▸ Dataset records
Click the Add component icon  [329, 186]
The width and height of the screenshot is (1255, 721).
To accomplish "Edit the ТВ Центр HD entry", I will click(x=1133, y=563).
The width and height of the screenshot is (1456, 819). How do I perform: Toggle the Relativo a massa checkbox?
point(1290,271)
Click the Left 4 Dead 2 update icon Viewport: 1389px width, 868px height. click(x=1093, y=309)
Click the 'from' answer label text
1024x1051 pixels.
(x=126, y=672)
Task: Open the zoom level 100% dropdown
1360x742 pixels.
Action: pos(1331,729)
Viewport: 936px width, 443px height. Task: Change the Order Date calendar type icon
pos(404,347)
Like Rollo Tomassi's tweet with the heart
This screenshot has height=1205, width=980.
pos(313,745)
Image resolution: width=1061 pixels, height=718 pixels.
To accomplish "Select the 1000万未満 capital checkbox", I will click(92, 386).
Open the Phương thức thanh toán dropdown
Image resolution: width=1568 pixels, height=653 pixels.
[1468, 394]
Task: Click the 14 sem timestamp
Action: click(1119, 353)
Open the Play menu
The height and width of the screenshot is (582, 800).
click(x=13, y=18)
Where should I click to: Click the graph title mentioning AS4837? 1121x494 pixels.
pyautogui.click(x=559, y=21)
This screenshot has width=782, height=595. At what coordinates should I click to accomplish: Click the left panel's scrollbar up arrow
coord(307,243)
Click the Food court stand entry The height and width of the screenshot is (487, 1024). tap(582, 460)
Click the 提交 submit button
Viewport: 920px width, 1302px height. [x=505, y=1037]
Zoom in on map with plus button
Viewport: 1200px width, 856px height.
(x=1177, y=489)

▸ Exercise brief
The reply should restate the records above in full, character for character.

▸ Task answer
Click the Add component icon  [329, 186]
The width and height of the screenshot is (1255, 721).
To accomplish "Edit the ТВ Центр HD entry", I will click(x=1133, y=563).
The width and height of the screenshot is (1456, 819). How do I perform: Toggle the Relativo a massa checkbox?
point(1290,271)
Click the Left 4 Dead 2 update icon Viewport: 1389px width, 868px height. click(x=1093, y=309)
Click the 'from' answer label text
1024x1051 pixels.
(x=126, y=672)
Task: Open the zoom level 100% dropdown
1360x742 pixels.
Action: pos(1331,729)
Viewport: 936px width, 443px height. Task: Change the Order Date calendar type icon
pos(404,347)
Like Rollo Tomassi's tweet with the heart
This screenshot has height=1205, width=980.
pos(313,745)
Image resolution: width=1061 pixels, height=718 pixels.
To accomplish "Select the 1000万未満 capital checkbox", I will click(92, 386).
Open the Phương thức thanh toán dropdown
Image resolution: width=1568 pixels, height=653 pixels.
[1468, 394]
Task: Click the 14 sem timestamp
Action: click(1119, 353)
Open the Play menu
The height and width of the screenshot is (582, 800).
click(x=13, y=18)
Where should I click to: Click the graph title mentioning AS4837? 1121x494 pixels.
pyautogui.click(x=559, y=21)
This screenshot has width=782, height=595. At what coordinates should I click to accomplish: Click the left panel's scrollbar up arrow
coord(307,243)
Click the Food court stand entry The height and width of the screenshot is (487, 1024). tap(582, 460)
Click the 提交 submit button
Viewport: 920px width, 1302px height. [x=505, y=1037]
Zoom in on map with plus button
Viewport: 1200px width, 856px height.
(x=1177, y=489)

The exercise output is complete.